ISOBRO’s main target is developing a high ethic standard for collections and donations. The union has therefore drawn up common ethic rules for this area.
“First of all, it is fantastic, Tvind holding some of the poorest humans on this world hostage in this kind of speculation” ISOBRO’s Chairman Stig Fog says.
“Secondly, the Danish authorities will have to become more conscious of their responsibility. It is insane that they free UFF/Humana from their duty to pay VAT, even though they seem not to stand on the proper side of the law.”
This week’s Friday, Coop Danmark A/S – the former FDB, operating among others SuperBrugsen, Kvickly and Fakta – announced Tvind would no longer be allowed to have their collection bins in front of their shops.
This was decided on as Tvind is operating so closed, it doesn’t fit Coop Danmark’s ideals of openness and dialogue. Stig Fog thinks the local authorities should follow this example.
“It would be peculiar if the Danish local authorities would continue to supply space for UFF’s collection bins after all the information becomes public”, Stig Fog declares.
The question of legality of Tvind’s economic arrangements has to be answered by others.
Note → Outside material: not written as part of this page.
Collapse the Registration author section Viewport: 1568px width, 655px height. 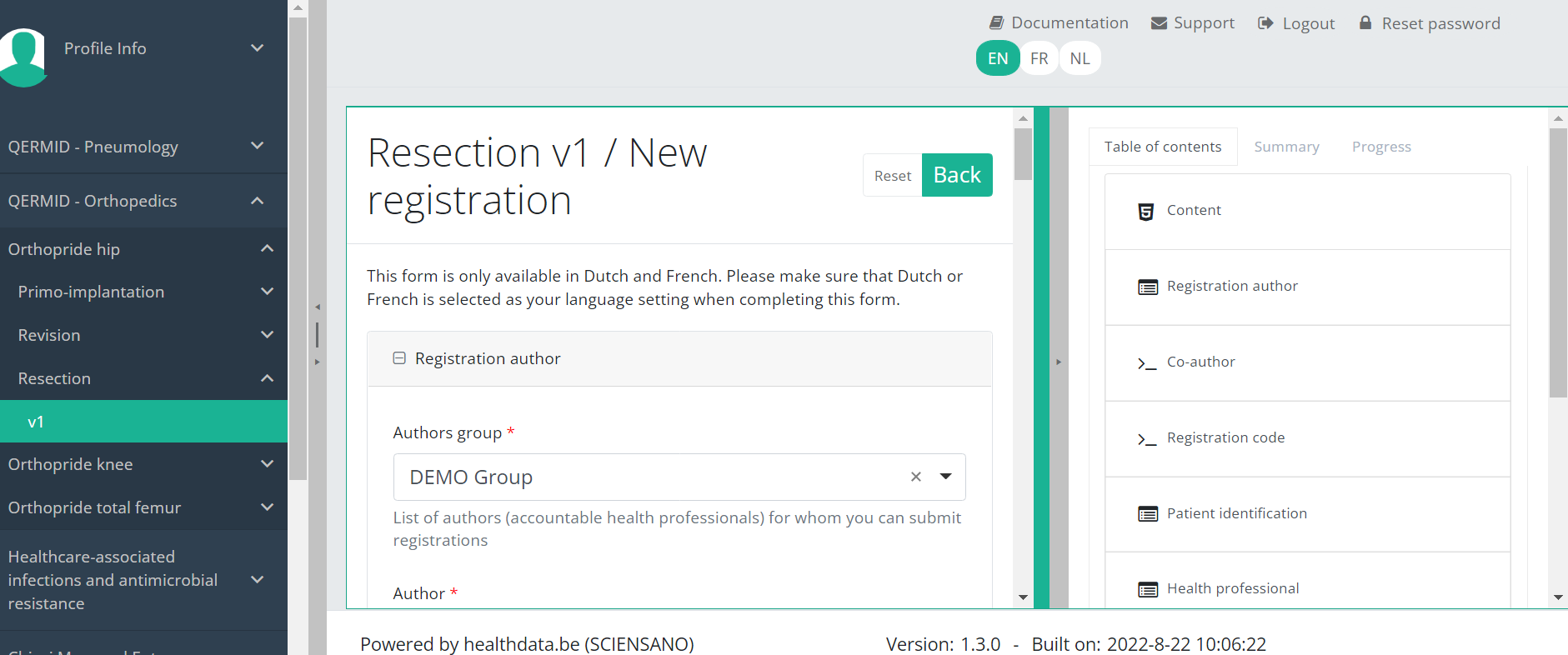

For the time being, Tax and Customs authorities investigate, closely cooperating with the Bagmandspolitiet [backer’s police], if UFF/Humana has drained sales tax or turnover tax-free funds from Denmark illegally. Upon reading the information collected by Sunday Berlingske the public prosecutor Henning Thiesen declares:
“What in this context is happening in Holland and other countries will of course be included in our consideration.”